Hiçbir şey zevk vermiyor. Yemek yiyorsunuz ama sanki doymuyorsunuz. Su içiyorsunuz ama sanki susuzluğunuz dinmiyor. Uyuyorsunuz ama dinlenmiş hissetmiyorsunuz. 80 yaşındaki insanları 20 yaşında anlamak. İşte yalnızlık böyle bir şey.

Hiçbir şey düzelmeyecek. Hiçbir şey yoluna girmeyecek gibi düşünüyorsunuz. Kendinizi değersizleştiriyor, başkalarını kutsuyorsunuz. Başkalarının yaptıkları hep güzel geliyor size. Özeniyorsunuz. Sizin yaptıklarınız ise hep kötü geliyor. Sanki hiçbir şeyi becerememiş gibi hissediyorsunuz.
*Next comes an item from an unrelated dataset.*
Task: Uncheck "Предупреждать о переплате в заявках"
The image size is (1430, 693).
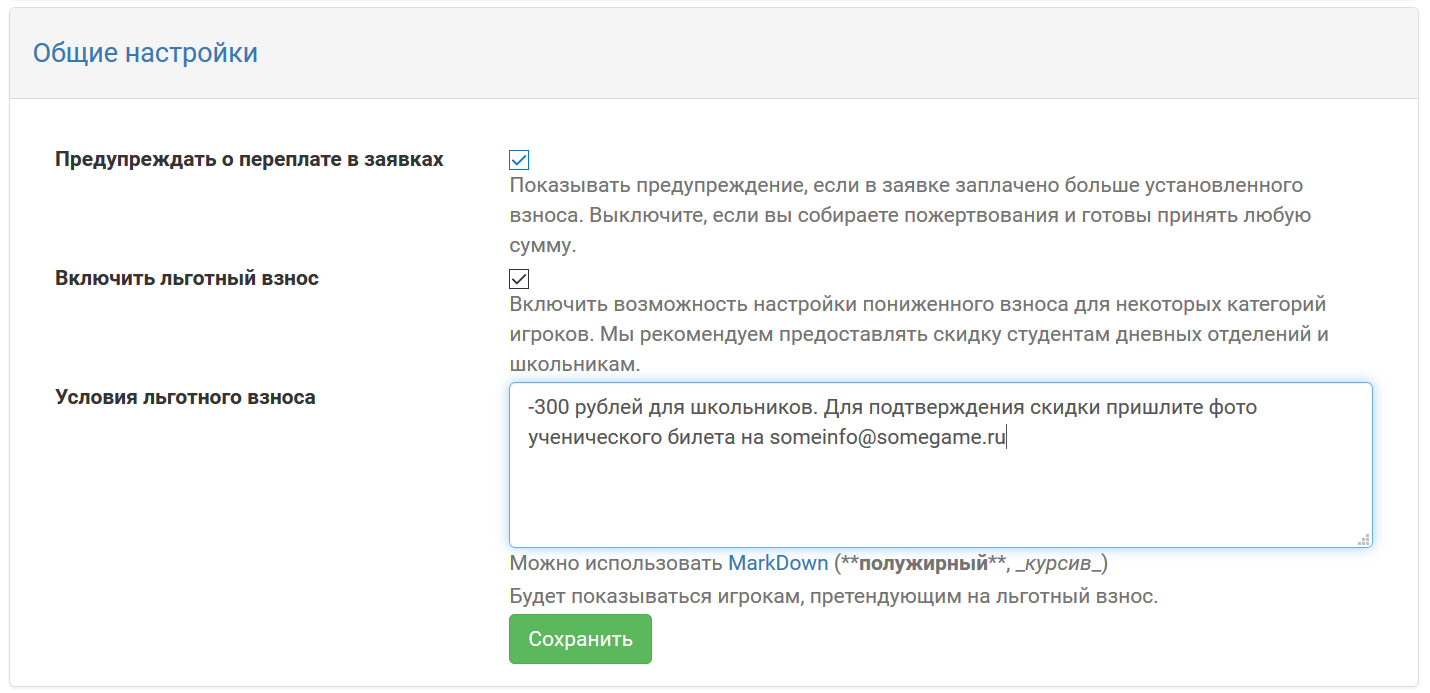Action: [519, 159]
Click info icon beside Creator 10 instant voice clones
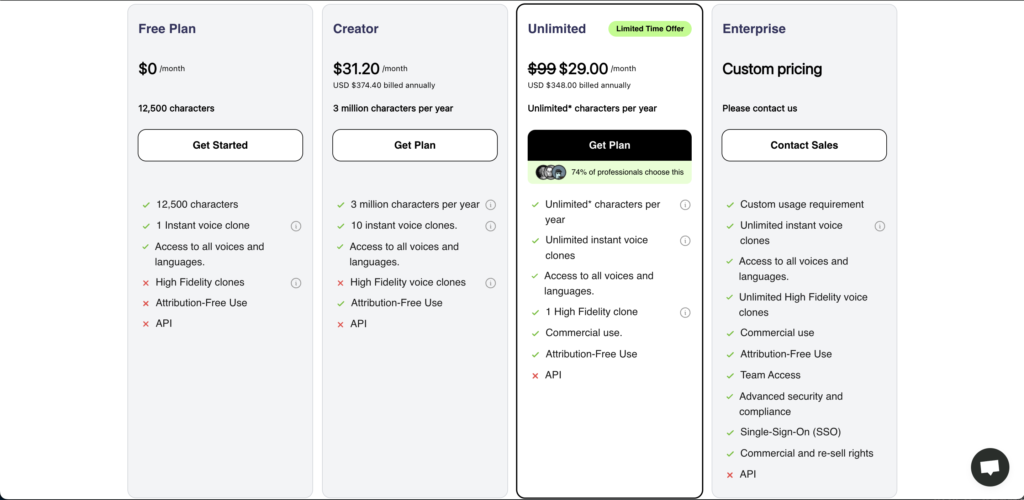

En kötü yalnızlık biçimi kitleler arasında yalnızlık. Belki dağda yalnız biri iç dinamiklerini anlayabilir. Kendini düşüncelere verebilir. Kendini tanıyabilir ama kalabalıklar içinde yalnızlık buna da imkan vermiyor. Ne yardan ne serden. Konuştuğunuz ve sizi anlamayan her insan sanki deniz suyu etkisi yapıyor. Konuştukça daha çok konuşma isteğiniz ortaya çıkıyor. Sanki kalbinizde hiç dolmayan bir kap.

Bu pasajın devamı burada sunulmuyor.